I am suffering from exactly the same symtpoms … on and off now for some time! At the moment it is happening continuously after a session of work, however, if i reboot … then reboot again immediately after reloading, it shuts down ok … however, should i start working for some undetermined period … at the end of that it will hang like you say!!

Sorry to learn that you’re suffering, too, griadooss! I still see the same problem occasionally, but not as often as when I opened this post in late September. I’m now on snapshot 20181126 with the 4.19.4 kernel and the nvidia 410.66 driver installed the hard way.

I still suspect an nvidia issue. If you’re not using nvidia, though, I may change my mind.

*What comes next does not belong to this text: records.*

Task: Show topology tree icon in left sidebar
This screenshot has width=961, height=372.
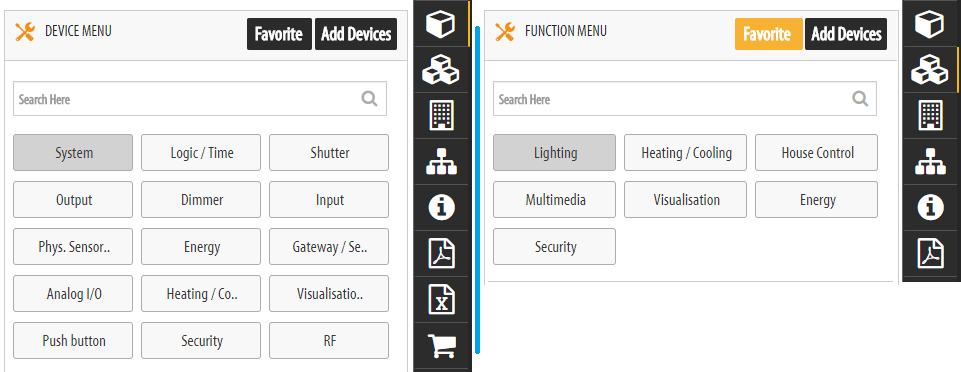Action: (440, 162)
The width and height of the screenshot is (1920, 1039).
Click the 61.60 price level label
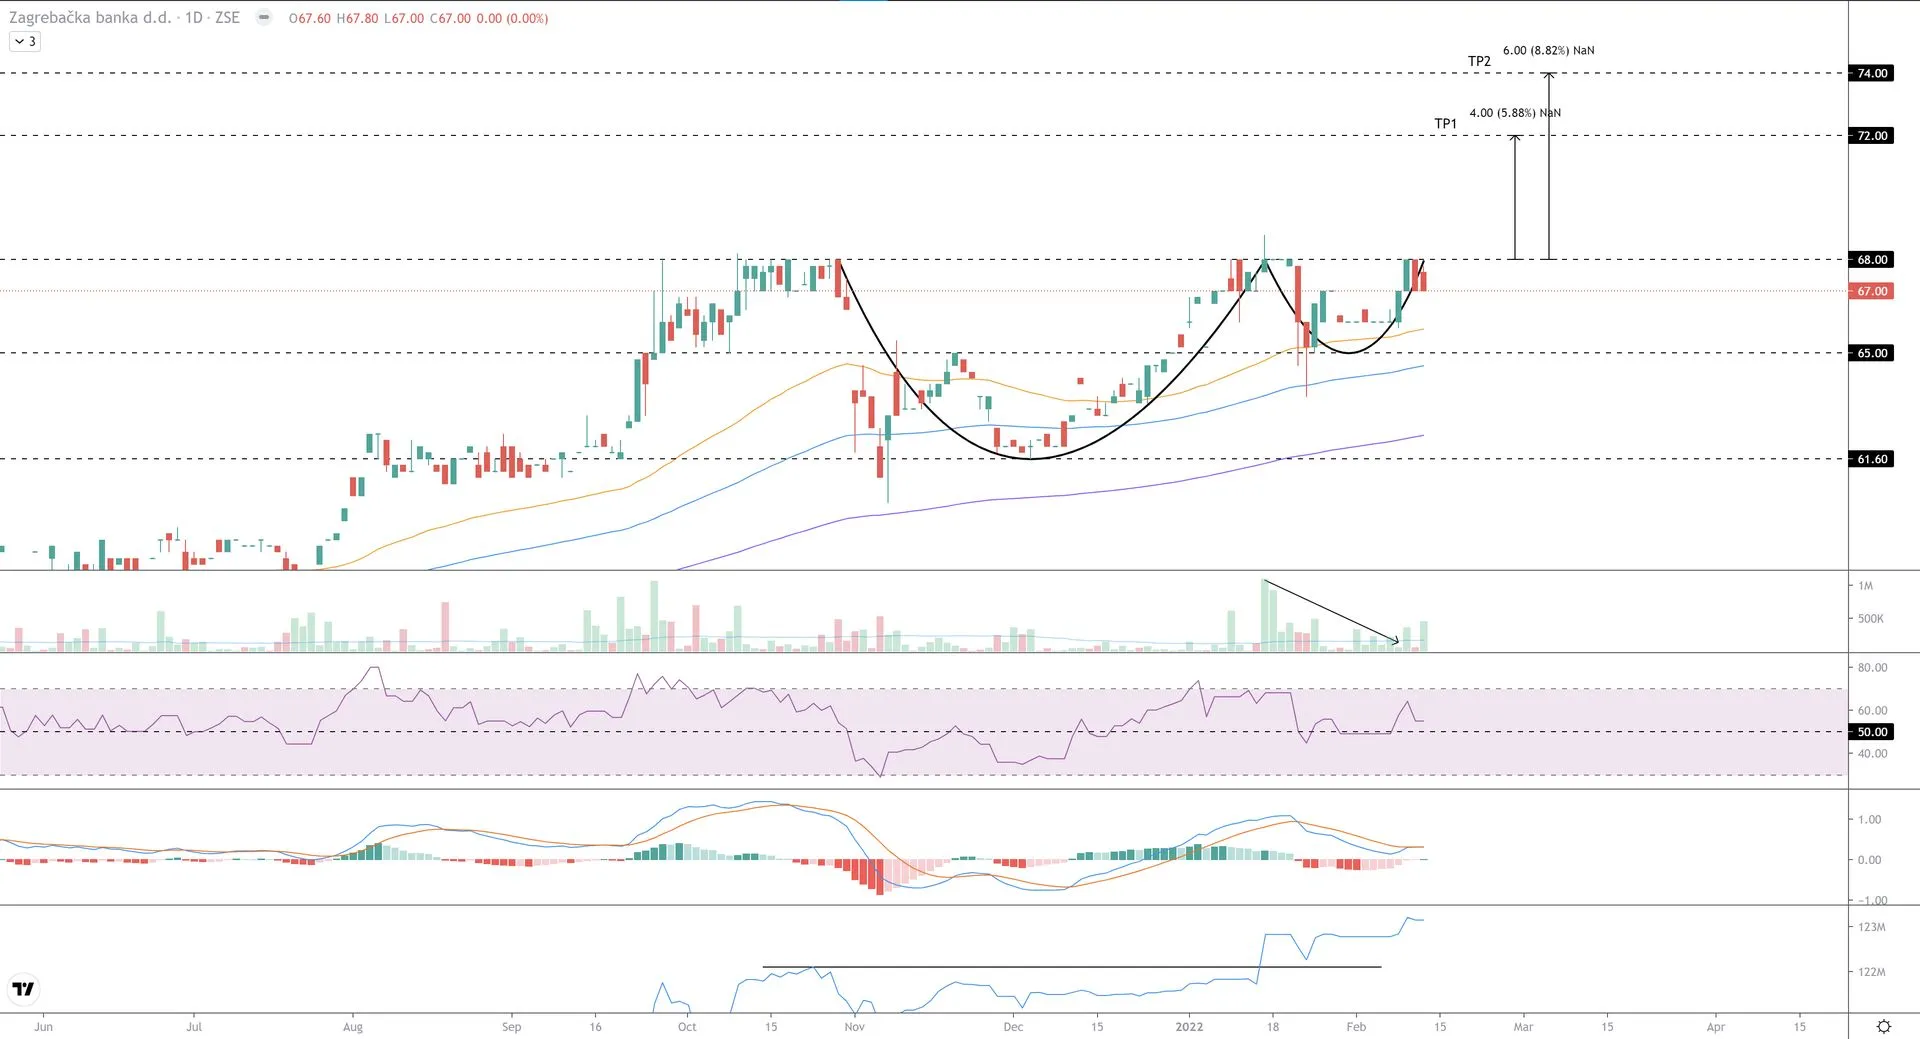pos(1871,459)
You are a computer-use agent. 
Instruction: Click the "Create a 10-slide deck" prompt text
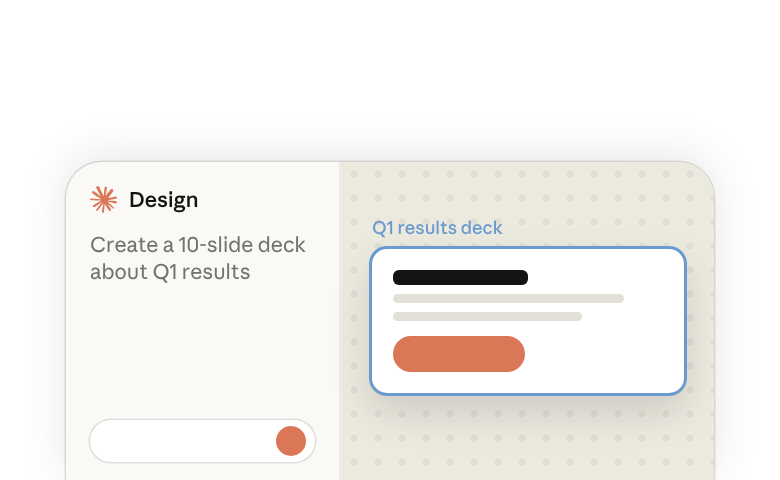coord(197,245)

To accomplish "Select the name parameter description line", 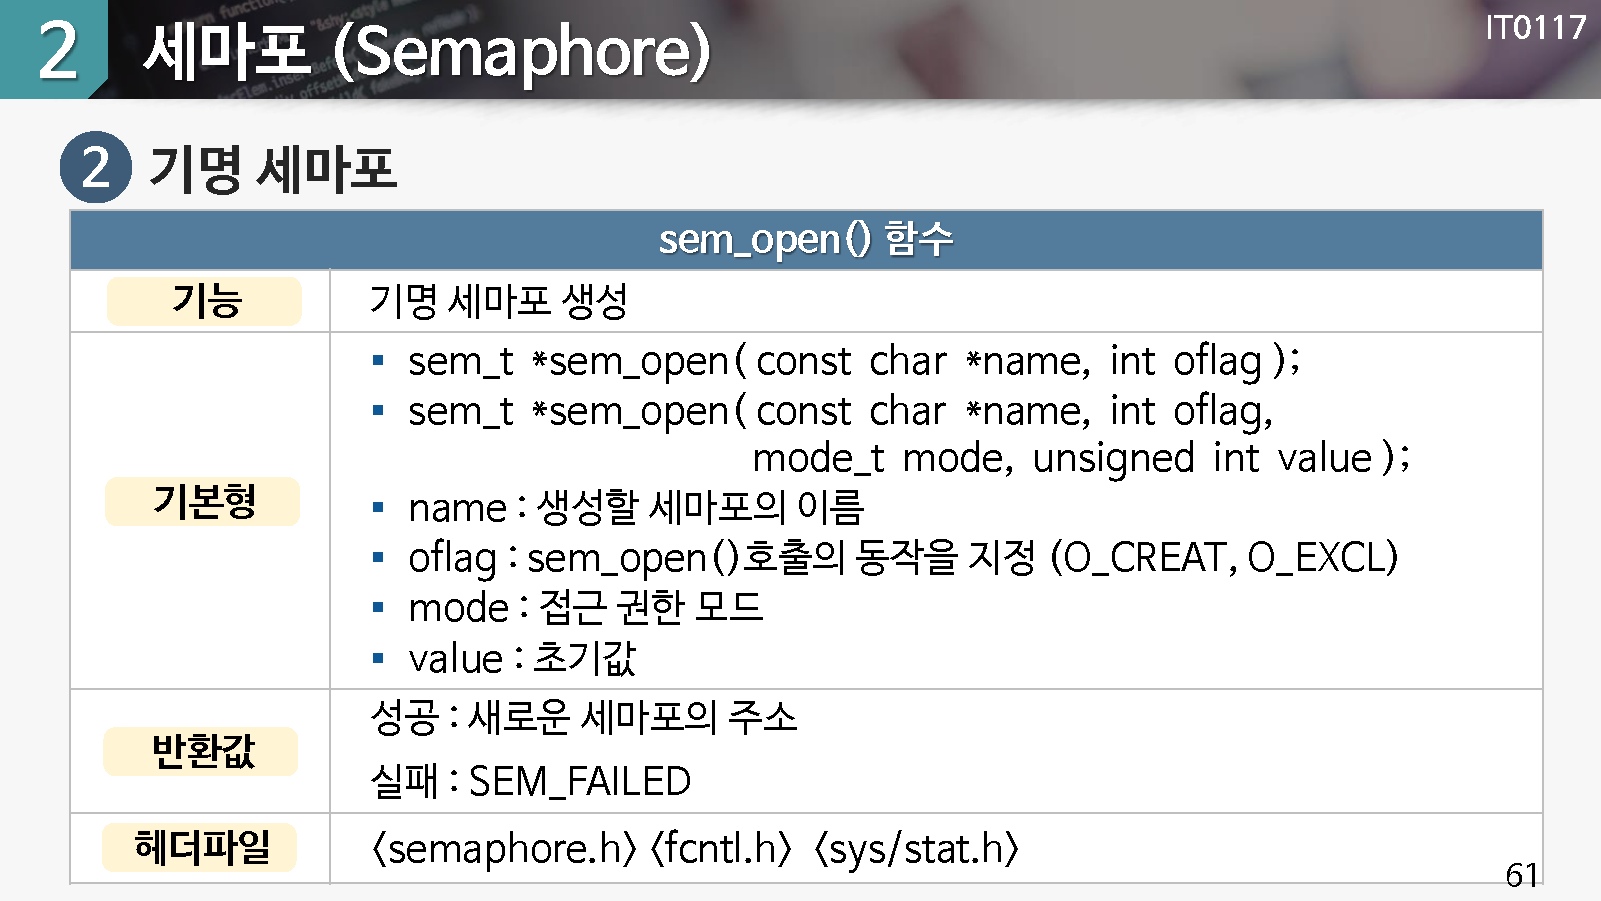I will coord(636,507).
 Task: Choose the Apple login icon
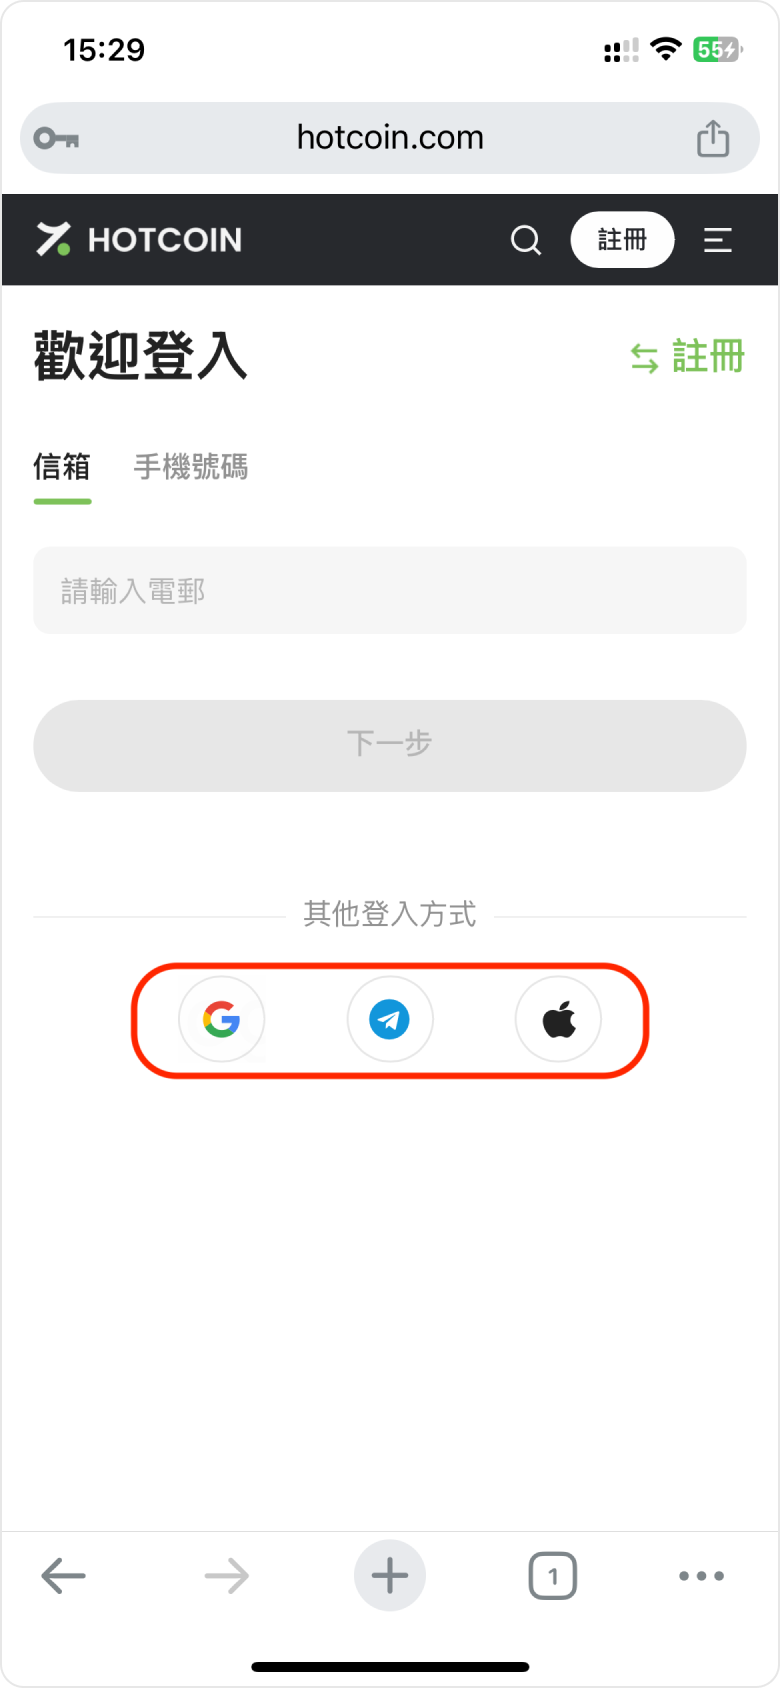558,1019
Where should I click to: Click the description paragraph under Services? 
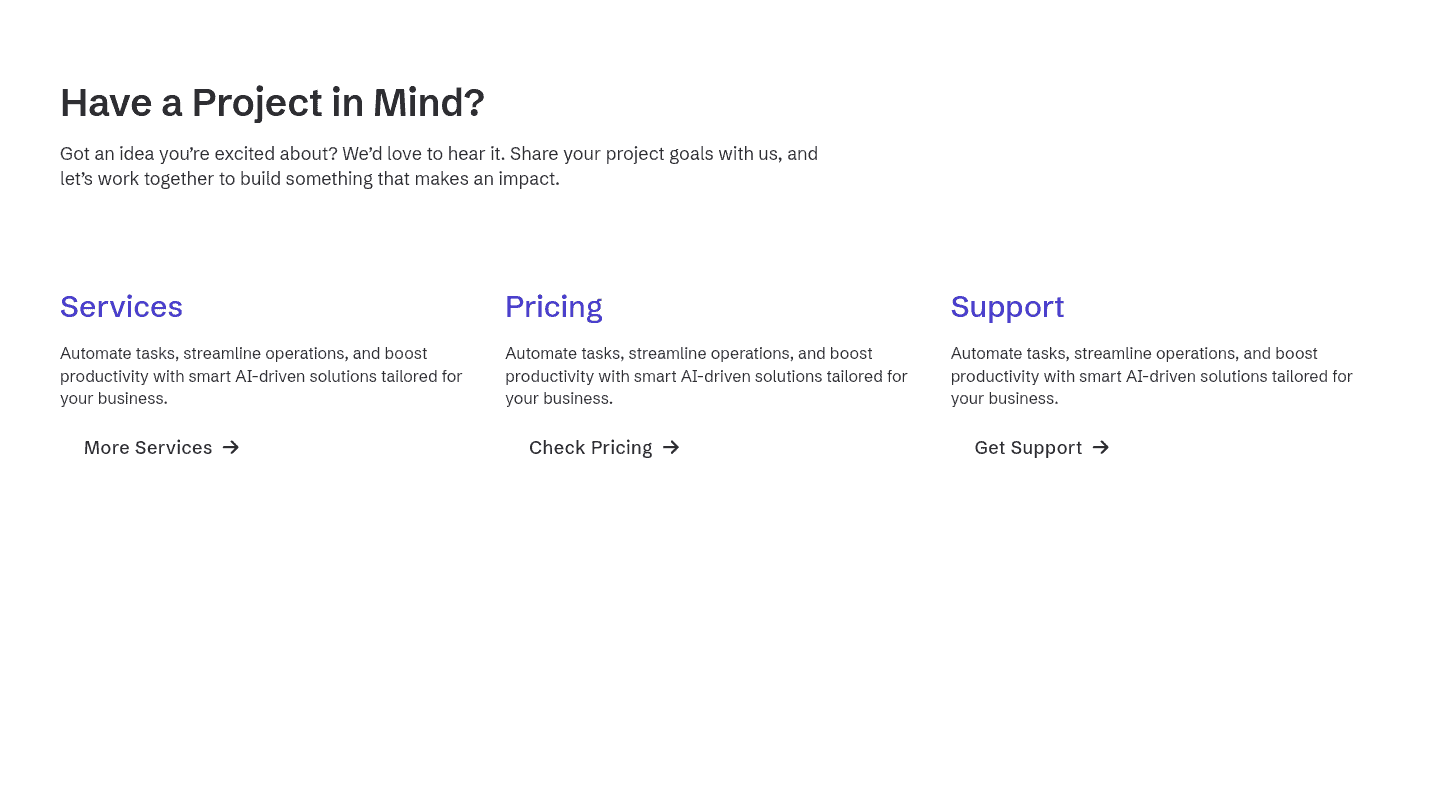[261, 376]
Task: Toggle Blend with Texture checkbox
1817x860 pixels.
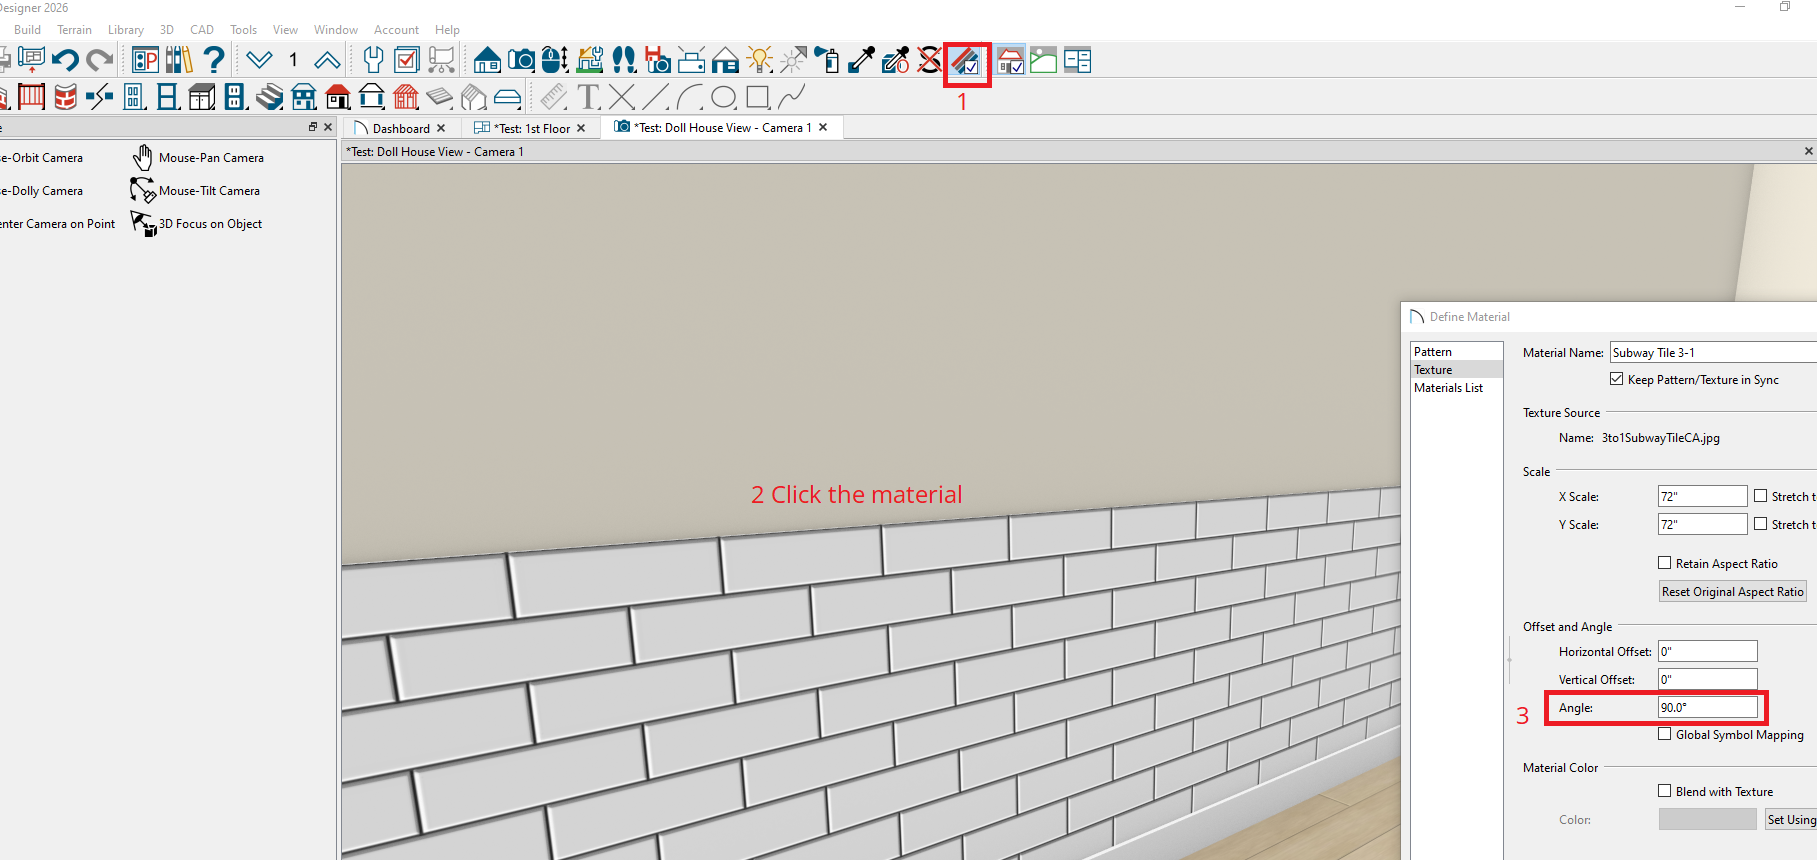Action: 1664,791
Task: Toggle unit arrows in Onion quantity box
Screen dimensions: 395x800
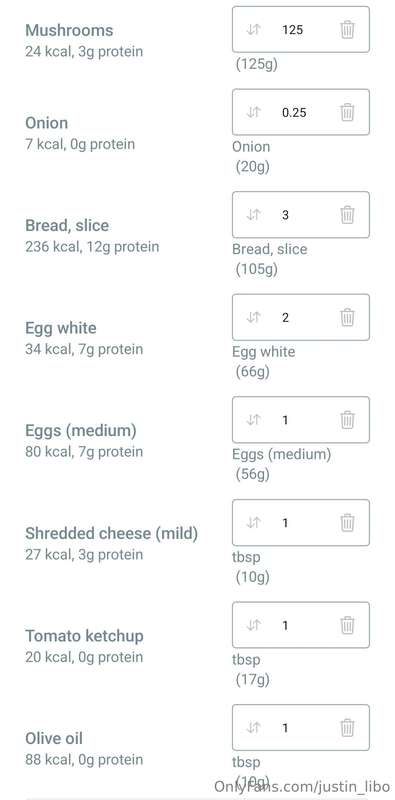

||Alternate Version|Installed Version|
|---|---|---|
|Version:|390.87-10.2|390.87-10.2|
|Build Time:|Fri 26 Oct 2018 23:53:55 AEDT|Fri 26 Oct 2018 23:53:55 AEDT|
|Install Time:||Sat 03 Nov 2018 21:12:52 AEDT|
|Package Group:|System/Libraries|System/Libraries|
|License:|SUSE-NonFree|SUSE-NonFree|
|Installed Size:|111.4 MiB|111.4 MiB|
|Download Size:|27.5 MiB|0 B|
|Distribution:||Proprietary:X11:Drivers / openSUSE_Leap_42.3|
|Vendor:|obs://build.suse.de/Proprietary:X11:Drivers|obs://build.suse.de/Proprietary:X11:Drivers|
|Packager:|||
|Architecture:|x86_64|x86_64|
|Build Host:|||
|URL:|https://www.nvidia.com/object/unix.html|https://www.nvidia.com/object/unix.html|
|Source Package:|x11-video-nvidiaG04-390.87-10.2|x11-video-nvidiaG04-390.87-10.2|
|Media No.:|||
|Authors:|||



I had the same problem that it took more than one minute after the last message (something like “started Power-off” or so and sometimes I could see something with “watchdog did not stop” or similar. I have Intel graphics however - no nvidia. The whole extended shut down stopped since version 20181122. Now the shutdown is pretty fast.